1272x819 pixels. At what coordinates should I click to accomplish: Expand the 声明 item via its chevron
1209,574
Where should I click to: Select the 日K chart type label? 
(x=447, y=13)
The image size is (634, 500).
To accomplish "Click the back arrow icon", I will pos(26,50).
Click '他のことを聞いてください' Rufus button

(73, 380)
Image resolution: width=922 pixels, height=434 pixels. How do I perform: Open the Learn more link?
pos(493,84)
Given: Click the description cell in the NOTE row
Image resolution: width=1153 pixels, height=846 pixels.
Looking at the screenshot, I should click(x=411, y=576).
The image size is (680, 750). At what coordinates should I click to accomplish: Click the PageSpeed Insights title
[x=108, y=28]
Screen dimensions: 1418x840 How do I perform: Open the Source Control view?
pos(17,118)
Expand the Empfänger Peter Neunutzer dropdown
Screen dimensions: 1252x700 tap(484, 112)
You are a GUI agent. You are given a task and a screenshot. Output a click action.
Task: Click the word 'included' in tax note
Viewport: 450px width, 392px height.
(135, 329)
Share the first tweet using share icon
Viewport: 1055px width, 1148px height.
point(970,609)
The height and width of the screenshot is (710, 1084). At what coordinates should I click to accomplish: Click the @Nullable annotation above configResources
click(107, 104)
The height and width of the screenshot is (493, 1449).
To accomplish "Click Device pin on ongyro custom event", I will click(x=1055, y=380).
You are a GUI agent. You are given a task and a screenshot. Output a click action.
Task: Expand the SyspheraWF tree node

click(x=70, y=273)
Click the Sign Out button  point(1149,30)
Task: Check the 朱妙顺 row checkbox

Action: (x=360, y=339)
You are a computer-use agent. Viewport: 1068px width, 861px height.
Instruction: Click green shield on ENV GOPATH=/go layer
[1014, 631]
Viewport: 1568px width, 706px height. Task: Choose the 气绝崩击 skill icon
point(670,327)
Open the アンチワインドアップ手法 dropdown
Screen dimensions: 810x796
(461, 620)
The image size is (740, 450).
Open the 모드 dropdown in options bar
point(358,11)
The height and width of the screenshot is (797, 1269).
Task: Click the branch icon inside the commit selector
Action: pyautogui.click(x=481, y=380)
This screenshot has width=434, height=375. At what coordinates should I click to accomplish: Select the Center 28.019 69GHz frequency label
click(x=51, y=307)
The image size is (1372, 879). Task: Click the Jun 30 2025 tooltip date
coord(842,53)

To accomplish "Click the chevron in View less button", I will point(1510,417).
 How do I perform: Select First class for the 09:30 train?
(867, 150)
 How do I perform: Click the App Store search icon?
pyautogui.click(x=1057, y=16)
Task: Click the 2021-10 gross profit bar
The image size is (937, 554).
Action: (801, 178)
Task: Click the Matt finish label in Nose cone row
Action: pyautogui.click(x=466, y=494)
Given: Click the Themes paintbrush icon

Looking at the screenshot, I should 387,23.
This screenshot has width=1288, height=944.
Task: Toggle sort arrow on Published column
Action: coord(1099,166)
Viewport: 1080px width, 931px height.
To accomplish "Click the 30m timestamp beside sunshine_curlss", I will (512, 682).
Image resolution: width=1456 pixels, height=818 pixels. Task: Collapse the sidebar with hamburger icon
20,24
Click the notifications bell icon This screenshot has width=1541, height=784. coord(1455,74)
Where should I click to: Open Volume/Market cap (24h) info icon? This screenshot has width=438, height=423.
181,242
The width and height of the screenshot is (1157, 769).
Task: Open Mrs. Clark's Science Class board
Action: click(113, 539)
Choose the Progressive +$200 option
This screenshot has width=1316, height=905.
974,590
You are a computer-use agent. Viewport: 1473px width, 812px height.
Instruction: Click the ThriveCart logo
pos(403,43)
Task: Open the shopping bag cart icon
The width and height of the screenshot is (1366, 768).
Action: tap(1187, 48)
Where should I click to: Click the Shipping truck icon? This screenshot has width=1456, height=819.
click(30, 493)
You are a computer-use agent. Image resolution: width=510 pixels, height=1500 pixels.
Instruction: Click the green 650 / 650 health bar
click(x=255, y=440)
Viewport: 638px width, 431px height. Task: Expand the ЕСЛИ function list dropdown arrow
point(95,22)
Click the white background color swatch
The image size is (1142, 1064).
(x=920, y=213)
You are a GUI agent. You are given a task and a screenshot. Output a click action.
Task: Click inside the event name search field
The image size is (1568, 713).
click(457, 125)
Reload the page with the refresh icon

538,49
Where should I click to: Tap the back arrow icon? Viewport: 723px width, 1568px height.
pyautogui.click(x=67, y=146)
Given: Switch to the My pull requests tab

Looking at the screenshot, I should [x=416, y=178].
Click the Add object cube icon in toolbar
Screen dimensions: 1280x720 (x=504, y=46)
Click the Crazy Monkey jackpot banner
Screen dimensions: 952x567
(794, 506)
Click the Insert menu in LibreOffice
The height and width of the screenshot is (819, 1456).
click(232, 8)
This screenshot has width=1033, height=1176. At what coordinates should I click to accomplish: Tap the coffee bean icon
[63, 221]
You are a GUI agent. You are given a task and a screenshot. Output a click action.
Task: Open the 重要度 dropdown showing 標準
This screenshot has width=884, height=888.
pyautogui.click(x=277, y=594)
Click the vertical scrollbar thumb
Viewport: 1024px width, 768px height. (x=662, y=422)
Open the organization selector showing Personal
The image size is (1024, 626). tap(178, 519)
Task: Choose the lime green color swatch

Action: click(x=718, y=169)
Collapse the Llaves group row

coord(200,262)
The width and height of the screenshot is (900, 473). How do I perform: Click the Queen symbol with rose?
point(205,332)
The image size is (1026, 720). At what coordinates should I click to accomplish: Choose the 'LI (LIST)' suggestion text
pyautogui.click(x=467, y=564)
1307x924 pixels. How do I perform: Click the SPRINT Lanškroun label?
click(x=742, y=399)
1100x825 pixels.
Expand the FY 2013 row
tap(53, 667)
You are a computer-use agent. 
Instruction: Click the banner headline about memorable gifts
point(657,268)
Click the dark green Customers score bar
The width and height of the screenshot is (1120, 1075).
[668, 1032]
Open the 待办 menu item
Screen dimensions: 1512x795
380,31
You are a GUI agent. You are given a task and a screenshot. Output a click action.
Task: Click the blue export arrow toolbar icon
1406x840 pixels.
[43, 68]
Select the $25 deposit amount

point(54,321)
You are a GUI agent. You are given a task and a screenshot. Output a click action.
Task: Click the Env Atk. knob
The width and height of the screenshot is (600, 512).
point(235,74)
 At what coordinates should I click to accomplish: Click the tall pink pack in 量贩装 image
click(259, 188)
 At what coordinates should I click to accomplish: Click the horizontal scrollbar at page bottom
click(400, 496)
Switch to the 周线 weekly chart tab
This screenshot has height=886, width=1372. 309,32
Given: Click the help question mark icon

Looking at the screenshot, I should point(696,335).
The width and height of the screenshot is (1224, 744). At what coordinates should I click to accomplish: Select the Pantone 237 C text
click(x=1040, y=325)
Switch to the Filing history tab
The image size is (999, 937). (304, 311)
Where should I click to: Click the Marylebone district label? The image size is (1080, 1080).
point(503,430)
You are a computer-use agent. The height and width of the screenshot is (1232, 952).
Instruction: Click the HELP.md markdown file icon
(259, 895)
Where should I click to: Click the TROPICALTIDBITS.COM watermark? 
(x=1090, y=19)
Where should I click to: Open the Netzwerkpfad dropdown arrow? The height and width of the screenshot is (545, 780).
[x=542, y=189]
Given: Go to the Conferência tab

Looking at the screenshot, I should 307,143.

■ What is expected:
Collect every line from the records above that contains the word "chart", and copy each one out.

■ Reply to the task:
Where should I click to: Select the 日K chart type label? 
Switch to the 周线 weekly chart tab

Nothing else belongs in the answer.